Barra mendudukkan Bareeq dan Tareeq di samping istrinya duduk. Sedangkan Kayla sudah memangku bayi kakak iparnya itu. Aldo tampak ikut mendampingi istrinya dengan duduk di sebelah gadis itu.


“Oh ya kak Barra.. by the way, apakah kalian sudah menyiapkan nama untuk bayi cantik ini..” tiba-tiba Asep mengingatkan masalah nama untuk bayi pasangan suami istri itu.


“Memmppphh.., kami malah terlupa belum menyiapkannya Asep.. tapi, kami berencana untuk menyelenggarakan pesta kecil kecilan pemberian nama untuk putri kami. Opa buyut kami juga akan kami datangkan, juga Uncle Andrew dan istrinya pasti akan kami undang juga..” ternyata pasangan suami istri itu lupa akan nama untuk putri mereka.

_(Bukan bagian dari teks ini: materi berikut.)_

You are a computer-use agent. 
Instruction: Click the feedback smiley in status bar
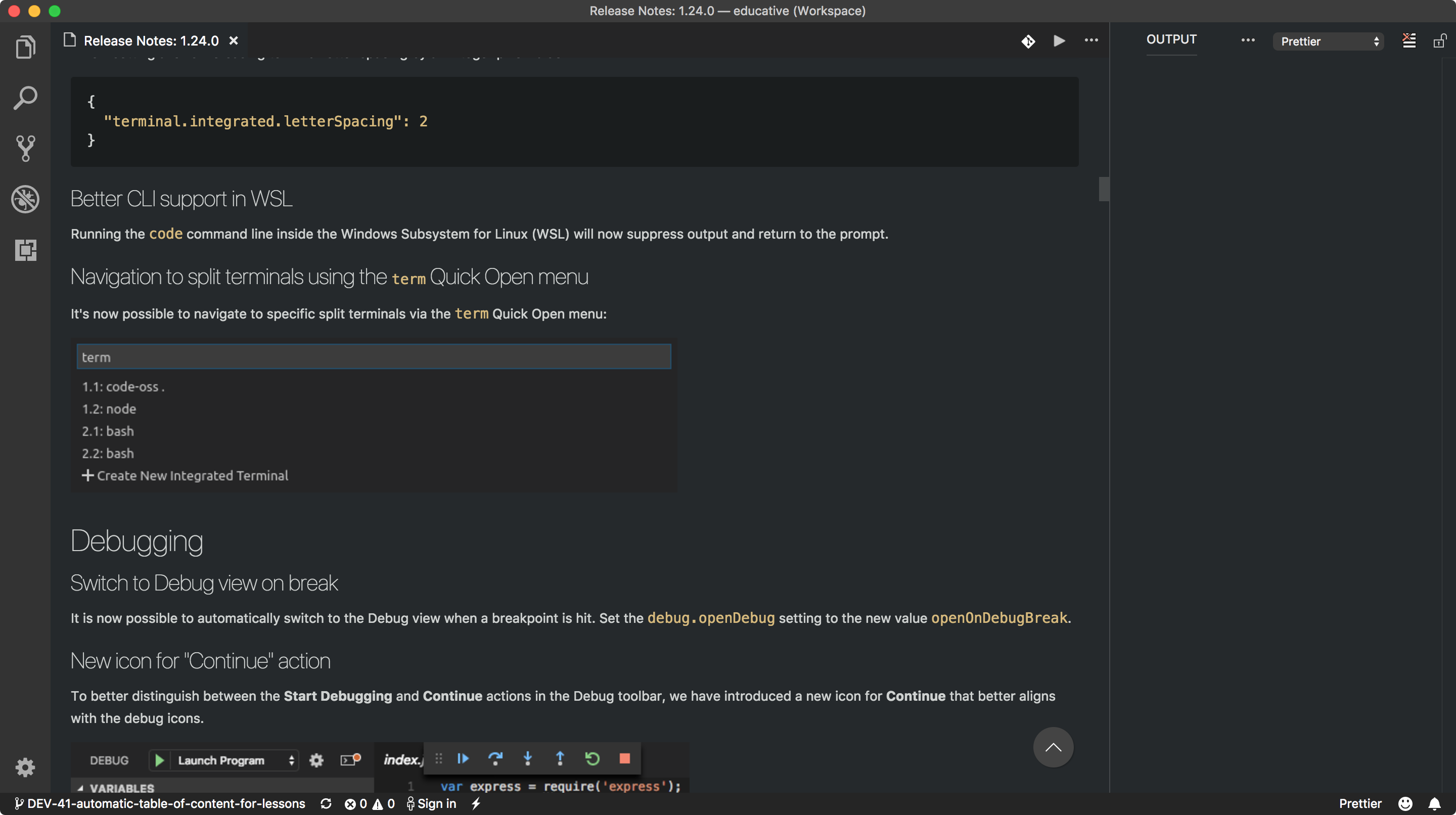(1405, 803)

Gwen hanya tersenyum mendengar jawaban suaminya, tetapi tidak ikut berkomentar. Tareeq dan Bareeq membaringkan tubuh mereka, dan menempatkan kepala di atas pangkuan mommy mereka. Baru saja terpisah selama satu hari satu malam, ternyata bagi kedua anak itu sudah merasakan kangen yang luar biasa,


“Mommy… apakah nanti malam, kami berdua bisa ikut tidur di klinik ini mommy..” tiba-tiba Tareeq bertanya pada mommy nya.

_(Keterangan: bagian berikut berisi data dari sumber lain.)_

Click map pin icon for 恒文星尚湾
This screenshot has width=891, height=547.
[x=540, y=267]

Barra akan bereaksi, namun Gwen memberi isyarat agar suaminya diam.


“Boleh sayang…, nanti kalian berdua bisa beristirahat di kamar sebelah. Biar nanti papa yang tidur di sofa, seperti tadi malam. Tapi ingat sayang, kalian berdua tidak boleh berisik atau menimbulkan suara.” Ternyata Gwen tidak keberatan dengan keinginan kedua putranya itu.


“terima kasih mommy..” kedua anak itu memberikan ciuman ke pipi mommy nya. Semua yang ada dalam ruangan itu tersenyum, melihat interaksi mereka.